Exercise description: Render every line of the records below as a JSON list of strings, one string per line, leaving out blank lines.

(Records from a collection)
>>>>>

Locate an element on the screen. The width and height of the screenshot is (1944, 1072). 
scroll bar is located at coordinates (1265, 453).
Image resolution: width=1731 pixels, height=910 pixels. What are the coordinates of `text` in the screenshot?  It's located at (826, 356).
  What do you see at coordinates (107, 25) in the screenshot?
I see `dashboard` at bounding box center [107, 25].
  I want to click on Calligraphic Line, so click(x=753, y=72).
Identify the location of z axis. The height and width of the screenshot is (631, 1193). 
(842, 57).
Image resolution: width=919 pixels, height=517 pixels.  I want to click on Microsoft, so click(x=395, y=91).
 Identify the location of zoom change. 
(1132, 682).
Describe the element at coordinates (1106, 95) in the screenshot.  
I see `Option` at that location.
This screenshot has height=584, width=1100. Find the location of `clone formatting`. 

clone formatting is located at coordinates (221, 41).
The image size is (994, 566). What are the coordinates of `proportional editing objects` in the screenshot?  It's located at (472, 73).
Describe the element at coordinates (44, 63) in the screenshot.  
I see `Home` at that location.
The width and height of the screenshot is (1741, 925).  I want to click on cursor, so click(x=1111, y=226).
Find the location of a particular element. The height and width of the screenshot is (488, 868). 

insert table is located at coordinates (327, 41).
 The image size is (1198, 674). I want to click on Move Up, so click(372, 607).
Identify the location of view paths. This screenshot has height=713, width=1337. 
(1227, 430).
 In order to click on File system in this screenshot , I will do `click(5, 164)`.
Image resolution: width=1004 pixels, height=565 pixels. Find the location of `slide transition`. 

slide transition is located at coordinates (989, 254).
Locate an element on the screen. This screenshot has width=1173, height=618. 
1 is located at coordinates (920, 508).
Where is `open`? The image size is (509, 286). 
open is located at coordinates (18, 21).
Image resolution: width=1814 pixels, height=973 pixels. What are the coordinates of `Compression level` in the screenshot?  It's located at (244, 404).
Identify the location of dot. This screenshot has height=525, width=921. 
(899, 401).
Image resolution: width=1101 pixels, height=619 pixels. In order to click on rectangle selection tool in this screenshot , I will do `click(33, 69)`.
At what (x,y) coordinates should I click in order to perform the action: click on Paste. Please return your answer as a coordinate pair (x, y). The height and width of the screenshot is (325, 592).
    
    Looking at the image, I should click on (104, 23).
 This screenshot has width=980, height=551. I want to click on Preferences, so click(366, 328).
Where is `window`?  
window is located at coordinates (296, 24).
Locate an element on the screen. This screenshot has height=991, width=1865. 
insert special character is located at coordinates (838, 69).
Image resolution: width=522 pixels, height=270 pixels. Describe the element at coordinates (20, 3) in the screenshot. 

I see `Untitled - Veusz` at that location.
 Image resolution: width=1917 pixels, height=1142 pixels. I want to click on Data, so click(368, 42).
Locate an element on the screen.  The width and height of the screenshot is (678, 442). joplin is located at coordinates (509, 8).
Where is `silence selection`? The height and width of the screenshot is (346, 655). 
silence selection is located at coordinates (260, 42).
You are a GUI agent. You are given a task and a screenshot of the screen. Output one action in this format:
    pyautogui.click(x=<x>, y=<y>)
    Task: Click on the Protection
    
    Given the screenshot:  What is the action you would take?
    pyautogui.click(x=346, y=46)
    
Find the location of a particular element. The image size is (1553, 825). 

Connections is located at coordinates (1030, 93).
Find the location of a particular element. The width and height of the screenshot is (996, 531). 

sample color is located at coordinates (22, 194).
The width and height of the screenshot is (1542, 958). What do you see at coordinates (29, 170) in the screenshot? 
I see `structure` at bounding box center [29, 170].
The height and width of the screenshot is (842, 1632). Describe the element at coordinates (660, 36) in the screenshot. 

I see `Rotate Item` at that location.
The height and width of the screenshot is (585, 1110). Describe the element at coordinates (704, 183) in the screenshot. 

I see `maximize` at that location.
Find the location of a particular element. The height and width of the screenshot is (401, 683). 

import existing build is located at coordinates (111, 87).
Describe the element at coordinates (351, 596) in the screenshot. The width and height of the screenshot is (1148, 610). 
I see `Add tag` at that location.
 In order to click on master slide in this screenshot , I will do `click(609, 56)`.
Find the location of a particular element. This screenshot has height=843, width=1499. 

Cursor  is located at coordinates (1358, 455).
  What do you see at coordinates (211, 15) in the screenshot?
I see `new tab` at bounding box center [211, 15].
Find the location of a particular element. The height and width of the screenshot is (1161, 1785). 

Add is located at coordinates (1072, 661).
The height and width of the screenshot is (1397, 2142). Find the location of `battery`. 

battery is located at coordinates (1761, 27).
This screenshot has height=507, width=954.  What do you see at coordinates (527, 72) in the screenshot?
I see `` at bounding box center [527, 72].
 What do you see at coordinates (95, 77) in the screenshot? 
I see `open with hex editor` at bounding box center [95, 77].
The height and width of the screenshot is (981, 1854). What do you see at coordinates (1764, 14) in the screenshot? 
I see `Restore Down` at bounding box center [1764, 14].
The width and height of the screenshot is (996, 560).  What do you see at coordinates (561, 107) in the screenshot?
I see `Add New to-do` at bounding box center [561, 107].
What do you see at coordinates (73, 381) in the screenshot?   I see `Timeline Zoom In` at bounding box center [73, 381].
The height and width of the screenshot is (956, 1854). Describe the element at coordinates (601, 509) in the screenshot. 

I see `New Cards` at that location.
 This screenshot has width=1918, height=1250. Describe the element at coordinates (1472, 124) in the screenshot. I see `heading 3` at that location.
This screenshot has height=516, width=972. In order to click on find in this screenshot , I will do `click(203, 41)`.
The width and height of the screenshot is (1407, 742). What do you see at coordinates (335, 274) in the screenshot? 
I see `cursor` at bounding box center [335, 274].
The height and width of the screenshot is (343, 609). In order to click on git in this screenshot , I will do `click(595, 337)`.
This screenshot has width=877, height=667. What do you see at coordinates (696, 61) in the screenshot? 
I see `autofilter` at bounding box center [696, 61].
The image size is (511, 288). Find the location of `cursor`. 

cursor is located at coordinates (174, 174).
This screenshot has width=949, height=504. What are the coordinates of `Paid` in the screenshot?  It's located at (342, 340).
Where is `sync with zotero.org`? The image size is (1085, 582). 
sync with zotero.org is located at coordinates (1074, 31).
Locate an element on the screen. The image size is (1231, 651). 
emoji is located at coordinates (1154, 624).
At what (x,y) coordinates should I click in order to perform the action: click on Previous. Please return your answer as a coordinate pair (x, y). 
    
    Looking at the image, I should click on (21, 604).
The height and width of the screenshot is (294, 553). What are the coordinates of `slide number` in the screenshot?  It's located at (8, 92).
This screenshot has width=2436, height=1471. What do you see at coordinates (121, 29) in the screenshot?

<<<<<

Output for this exercise:
[
  "Locate an element on the screen. The width and height of the screenshot is (1944, 1072). ",
  "scroll bar is located at coordinates (1265, 453).",
  "Image resolution: width=1731 pixels, height=910 pixels. What are the coordinates of `text` in the screenshot?  It's located at (826, 356).",
  "  What do you see at coordinates (107, 25) in the screenshot?",
  "I see `dashboard` at bounding box center [107, 25].",
  "  I want to click on Calligraphic Line, so click(x=753, y=72).",
  "Identify the location of z axis. The height and width of the screenshot is (631, 1193). ",
  "(842, 57).",
  "Image resolution: width=919 pixels, height=517 pixels.  I want to click on Microsoft, so click(x=395, y=91).",
  " Identify the location of zoom change. ",
  "(1132, 682).",
  "Describe the element at coordinates (1106, 95) in the screenshot.  ",
  "I see `Option` at that location.",
  "This screenshot has height=584, width=1100. Find the location of `clone formatting`. ",
  "clone formatting is located at coordinates (221, 41).",
  "The image size is (994, 566). What are the coordinates of `proportional editing objects` in the screenshot?  It's located at (472, 73).",
  "Describe the element at coordinates (44, 63) in the screenshot.  ",
  "I see `Home` at that location.",
  "The width and height of the screenshot is (1741, 925).  I want to click on cursor, so click(x=1111, y=226).",
  "Find the location of a particular element. The height and width of the screenshot is (488, 868). ",
  "insert table is located at coordinates (327, 41).",
  " The image size is (1198, 674). I want to click on Move Up, so click(372, 607).",
  "Identify the location of view paths. This screenshot has height=713, width=1337. ",
  "(1227, 430).",
  " In order to click on File system in this screenshot , I will do `click(5, 164)`.",
  "Image resolution: width=1004 pixels, height=565 pixels. Find the location of `slide transition`. ",
  "slide transition is located at coordinates (989, 254).",
  "Locate an element on the screen. This screenshot has width=1173, height=618. ",
  "1 is located at coordinates (920, 508).",
  "Where is `open`? The image size is (509, 286). ",
  "open is located at coordinates (18, 21).",
  "Image resolution: width=1814 pixels, height=973 pixels. What are the coordinates of `Compression level` in the screenshot?  It's located at (244, 404).",
  "Identify the location of dot. This screenshot has height=525, width=921. ",
  "(899, 401).",
  "Image resolution: width=1101 pixels, height=619 pixels. In order to click on rectangle selection tool in this screenshot , I will do `click(33, 69)`.",
  "At what (x,y) coordinates should I click in order to perform the action: click on Paste. Please return your answer as a coordinate pair (x, y). The height and width of the screenshot is (325, 592).",
  "    Looking at the image, I should click on (104, 23).",
  " This screenshot has width=980, height=551. I want to click on Preferences, so click(366, 328).",
  "Where is `window`?  ",
  "window is located at coordinates (296, 24).",
  "Locate an element on the screen. This screenshot has height=991, width=1865. ",
  "insert special character is located at coordinates (838, 69).",
  "Image resolution: width=522 pixels, height=270 pixels. Describe the element at coordinates (20, 3) in the screenshot. ",
  "I see `Untitled - Veusz` at that location.",
  " Image resolution: width=1917 pixels, height=1142 pixels. I want to click on Data, so click(368, 42).",
  "Locate an element on the screen.  The width and height of the screenshot is (678, 442). joplin is located at coordinates (509, 8).",
  "Where is `silence selection`? The height and width of the screenshot is (346, 655). ",
  "silence selection is located at coordinates (260, 42).",
  "You are a GUI agent. You are given a task and a screenshot of the screen. Output one action in this format:",
  "    pyautogui.click(x=<x>, y=<y>)",
  "    Task: Click on the Protection",
  "    Given the screenshot:  What is the action you would take?",
  "    pyautogui.click(x=346, y=46)",
  "Find the location of a particular element. The image size is (1553, 825). ",
  "Connections is located at coordinates (1030, 93).",
  "Find the location of a particular element. The width and height of the screenshot is (996, 531). ",
  "sample color is located at coordinates (22, 194).",
  "The width and height of the screenshot is (1542, 958). What do you see at coordinates (29, 170) in the screenshot? ",
  "I see `structure` at bounding box center [29, 170].",
  "The height and width of the screenshot is (842, 1632). Describe the element at coordinates (660, 36) in the screenshot. ",
  "I see `Rotate Item` at that location.",
  "The height and width of the screenshot is (585, 1110). Describe the element at coordinates (704, 183) in the screenshot. ",
  "I see `maximize` at that location.",
  "Find the location of a particular element. The height and width of the screenshot is (401, 683). ",
  "import existing build is located at coordinates (111, 87).",
  "Describe the element at coordinates (351, 596) in the screenshot. The width and height of the screenshot is (1148, 610). ",
  "I see `Add tag` at that location.",
  " In order to click on master slide in this screenshot , I will do `click(609, 56)`.",
  "Find the location of a particular element. This screenshot has height=843, width=1499. ",
  "Cursor  is located at coordinates (1358, 455).",
  "  What do you see at coordinates (211, 15) in the screenshot?",
  "I see `new tab` at bounding box center [211, 15].",
  "Find the location of a particular element. The height and width of the screenshot is (1161, 1785). ",
  "Add is located at coordinates (1072, 661).",
  "The height and width of the screenshot is (1397, 2142). Find the location of `battery`. ",
  "battery is located at coordinates (1761, 27).",
  "This screenshot has height=507, width=954.  What do you see at coordinates (527, 72) in the screenshot?",
  "I see `` at bounding box center [527, 72].",
  " What do you see at coordinates (95, 77) in the screenshot? ",
  "I see `open with hex editor` at bounding box center [95, 77].",
  "The height and width of the screenshot is (981, 1854). What do you see at coordinates (1764, 14) in the screenshot? ",
  "I see `Restore Down` at bounding box center [1764, 14].",
  "The width and height of the screenshot is (996, 560).  What do you see at coordinates (561, 107) in the screenshot?",
  "I see `Add New to-do` at bounding box center [561, 107].",
  "What do you see at coordinates (73, 381) in the screenshot?   I see `Timeline Zoom In` at bounding box center [73, 381].",
  "The height and width of the screenshot is (956, 1854). Describe the element at coordinates (601, 509) in the screenshot. ",
  "I see `New Cards` at that location.",
  " This screenshot has width=1918, height=1250. Describe the element at coordinates (1472, 124) in the screenshot. I see `heading 3` at that location.",
  "This screenshot has height=516, width=972. In order to click on find in this screenshot , I will do `click(203, 41)`.",
  "The width and height of the screenshot is (1407, 742). What do you see at coordinates (335, 274) in the screenshot? ",
  "I see `cursor` at bounding box center [335, 274].",
  "The height and width of the screenshot is (343, 609). In order to click on git in this screenshot , I will do `click(595, 337)`.",
  "This screenshot has width=877, height=667. What do you see at coordinates (696, 61) in the screenshot? ",
  "I see `autofilter` at bounding box center [696, 61].",
  "The image size is (511, 288). Find the location of `cursor`. ",
  "cursor is located at coordinates (174, 174).",
  "This screenshot has width=949, height=504. What are the coordinates of `Paid` in the screenshot?  It's located at (342, 340).",
  "Where is `sync with zotero.org`? The image size is (1085, 582). ",
  "sync with zotero.org is located at coordinates (1074, 31).",
  "Locate an element on the screen. The image size is (1231, 651). ",
  "emoji is located at coordinates (1154, 624).",
  "At what (x,y) coordinates should I click in order to perform the action: click on Previous. Please return your answer as a coordinate pair (x, y). ",
  "    Looking at the image, I should click on (21, 604).",
  "The height and width of the screenshot is (294, 553). What are the coordinates of `slide number` in the screenshot?  It's located at (8, 92).",
  "This screenshot has width=2436, height=1471. What do you see at coordinates (121, 29) in the screenshot?"
]